• [WORK TO BE COMPLETED]: The whole set of entries is to be restated word for word.

================================

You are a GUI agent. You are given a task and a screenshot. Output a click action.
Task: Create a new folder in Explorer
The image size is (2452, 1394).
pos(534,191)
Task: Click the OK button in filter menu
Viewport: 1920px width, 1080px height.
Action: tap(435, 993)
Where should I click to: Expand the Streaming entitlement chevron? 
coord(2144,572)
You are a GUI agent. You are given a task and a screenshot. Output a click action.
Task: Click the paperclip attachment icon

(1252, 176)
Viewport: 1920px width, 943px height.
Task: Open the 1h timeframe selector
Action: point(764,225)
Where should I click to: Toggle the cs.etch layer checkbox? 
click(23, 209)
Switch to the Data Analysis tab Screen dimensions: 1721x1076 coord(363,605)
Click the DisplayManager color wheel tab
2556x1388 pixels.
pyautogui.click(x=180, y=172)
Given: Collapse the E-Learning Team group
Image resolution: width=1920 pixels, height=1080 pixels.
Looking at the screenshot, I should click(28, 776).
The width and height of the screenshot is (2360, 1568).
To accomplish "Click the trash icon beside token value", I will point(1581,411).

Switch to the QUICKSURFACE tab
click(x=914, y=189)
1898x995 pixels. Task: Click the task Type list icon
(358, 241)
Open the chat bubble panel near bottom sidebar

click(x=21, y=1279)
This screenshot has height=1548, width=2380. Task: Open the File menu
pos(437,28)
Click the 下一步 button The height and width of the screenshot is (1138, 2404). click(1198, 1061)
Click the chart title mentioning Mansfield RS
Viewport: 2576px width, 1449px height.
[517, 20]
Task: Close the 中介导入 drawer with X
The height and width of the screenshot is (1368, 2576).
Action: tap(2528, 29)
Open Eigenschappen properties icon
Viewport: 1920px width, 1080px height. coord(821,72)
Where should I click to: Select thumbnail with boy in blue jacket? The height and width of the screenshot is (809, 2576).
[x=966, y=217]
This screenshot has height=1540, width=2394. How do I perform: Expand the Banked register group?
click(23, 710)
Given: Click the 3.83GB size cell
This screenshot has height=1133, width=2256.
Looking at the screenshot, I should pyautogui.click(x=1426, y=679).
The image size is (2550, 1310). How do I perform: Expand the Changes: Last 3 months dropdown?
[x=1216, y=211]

================================

• [RESULT OF THIS TASK]:
You are a GUI agent. You are given a task and a screenshot. Output a click action.
Task: Create a new folder in Explorer
The image size is (2452, 1394).
pos(534,191)
Task: Click the OK button in filter menu
Viewport: 1920px width, 1080px height.
Action: tap(435, 993)
Where should I click to: Expand the Streaming entitlement chevron? 
coord(2144,572)
You are a GUI agent. You are given a task and a screenshot. Output a click action.
Task: Click the paperclip attachment icon

(1252, 176)
Viewport: 1920px width, 943px height.
Task: Open the 1h timeframe selector
Action: point(764,225)
Where should I click to: Toggle the cs.etch layer checkbox? 
click(23, 209)
Switch to the Data Analysis tab Screen dimensions: 1721x1076 coord(363,605)
Click the DisplayManager color wheel tab
2556x1388 pixels.
pyautogui.click(x=180, y=172)
Given: Collapse the E-Learning Team group
Image resolution: width=1920 pixels, height=1080 pixels.
Looking at the screenshot, I should click(28, 776).
The width and height of the screenshot is (2360, 1568).
To accomplish "Click the trash icon beside token value", I will point(1581,411).

Switch to the QUICKSURFACE tab
click(x=914, y=189)
1898x995 pixels. Task: Click the task Type list icon
(358, 241)
Open the chat bubble panel near bottom sidebar

click(x=21, y=1279)
This screenshot has height=1548, width=2380. Task: Open the File menu
pos(437,28)
Click the 下一步 button The height and width of the screenshot is (1138, 2404). click(1198, 1061)
Click the chart title mentioning Mansfield RS
Viewport: 2576px width, 1449px height.
[517, 20]
Task: Close the 中介导入 drawer with X
The height and width of the screenshot is (1368, 2576).
Action: tap(2528, 29)
Open Eigenschappen properties icon
Viewport: 1920px width, 1080px height. coord(821,72)
Where should I click to: Select thumbnail with boy in blue jacket? The height and width of the screenshot is (809, 2576).
[x=966, y=217]
This screenshot has height=1540, width=2394. How do I perform: Expand the Banked register group?
click(23, 710)
Given: Click the 3.83GB size cell
This screenshot has height=1133, width=2256.
Looking at the screenshot, I should pyautogui.click(x=1426, y=679).
The image size is (2550, 1310). How do I perform: Expand the Changes: Last 3 months dropdown?
[x=1216, y=211]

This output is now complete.